KUTIPAN HALAMAN:
####################
Pengertian Wanprestasi dan Akibatnya
Dalam perjanjian, kewajiban si berutang (debitur) adalah dengan memberikan sesuatu hal yang harus dilaksanakan (prestasi). Namun apabila si berutang tidak memenuhi kewajibannya maka ia dapat dikatakan melakukan wanfrestasi.
Menurut Subekti, mengatakan bahwa pengertian wanfrestasi yaitu:
Apabila si berutang (debitur) tidak melakukan apa yang dijanjikannya, maka dikatakan ia melakukan wanfrestasi. Ia alpa atau lalai atau ingkar janji, atau juga ia melanggar perjanjian, bila ia melakukan atau berbuat sesuatu yang tidak boleh dilakukannya.
Sedangkan menurut R. Setiawan, definisi wanfrestasi adalah:
Pada debitur terletak kewajiban untuk memenuhi prestasi, dan jika ia tidak melakukan kewajibannya tersebut bukan karena keadaan memaksa maka debitur dianggap melakukan ingkar janji. Ada tiga bentuk ingkar janji, yaitu:
1. Tidak memenuhi prestasi sama sekali;
2. Terlambat memenuhi prestasi;
3. Memenuhi prestasi secara tidak baik.
####################
DATA YANG DIBERIKAN:

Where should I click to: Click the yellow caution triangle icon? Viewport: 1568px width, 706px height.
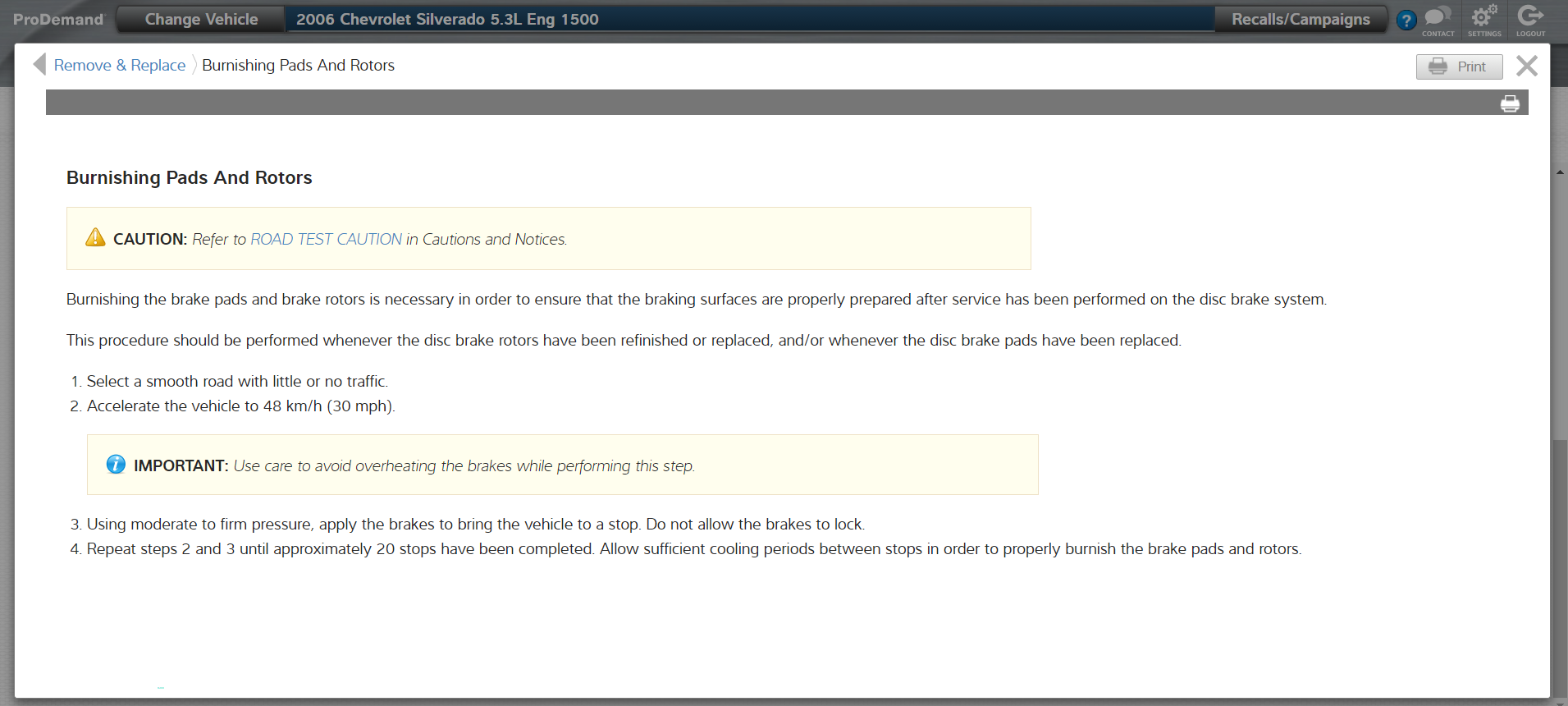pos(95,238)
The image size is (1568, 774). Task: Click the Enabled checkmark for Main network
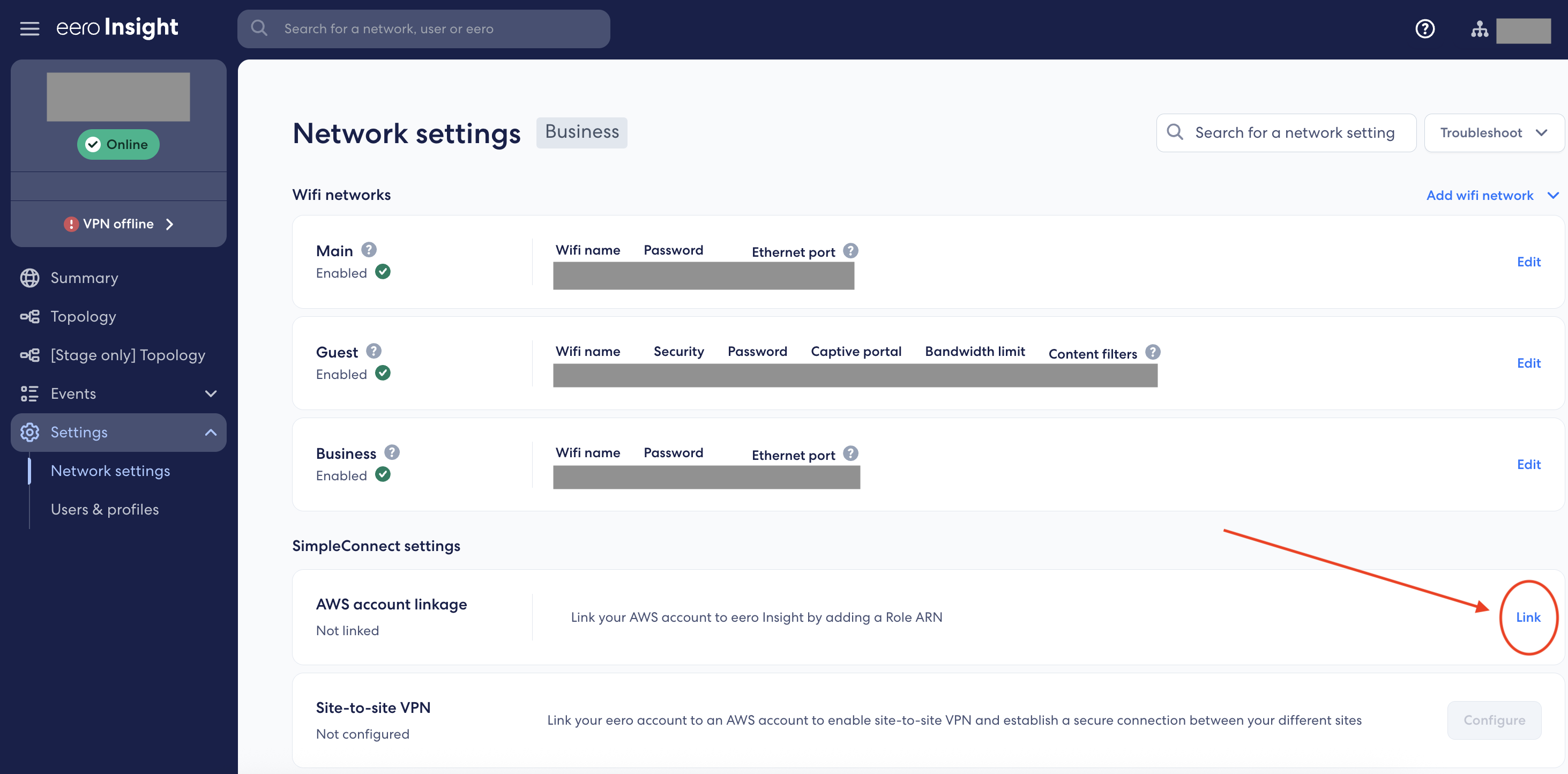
####################
KERJAKAN BERIKUT INI:
#1 Sebutkan semua bentuk ingkar janji yang dikemukakan R. Setiawan dalam teks tentang wanprestasi.
#2 Berdasarkan definisi R. Setiawan dalam teks tentang wanprestasi, jelaskan mengapa debitur dianggap melakukan ingkar janji dalam satu sampai tiga kalimat.
#3 Lanjutkan teks tentang wanprestasi mulai dari kalimat sesudah bagian terakhirnya.
Materi di atas tidak berkaitan dengan teks tentang wanprestasi.

KUNCI JAWABAN:
#1
1. Tidak memenuhi prestasi sama sekali
2. Terlambat memenuhi prestasi
3. Memenuhi prestasi secara tidak baik

#2 Kewajiban untuk memenuhi prestasi terletak pada debitur. Oleh karena itu, debitur dianggap melakukan ingkar janji jika ia tidak menjalankan kewajiban tersebut, selama kelalaiannya tidak disebabkan oleh keadaan memaksa.

#3
Adapun akibat-akibat dari wanprestasi sebagaimana terdapat dalam pasal 1238 KUH Perdata disebutkan bahwa:
Si berutang adalah lalai, apabila ia dengan surat perintah atau dengan akta sejenis itu telah dinyatakan lalai atau demi perikatannya sendiri ialah jika ia menetapkan bahwa si berutang akan harus dianggap lalai dengan lewatnya waktu yang telah ditentukan.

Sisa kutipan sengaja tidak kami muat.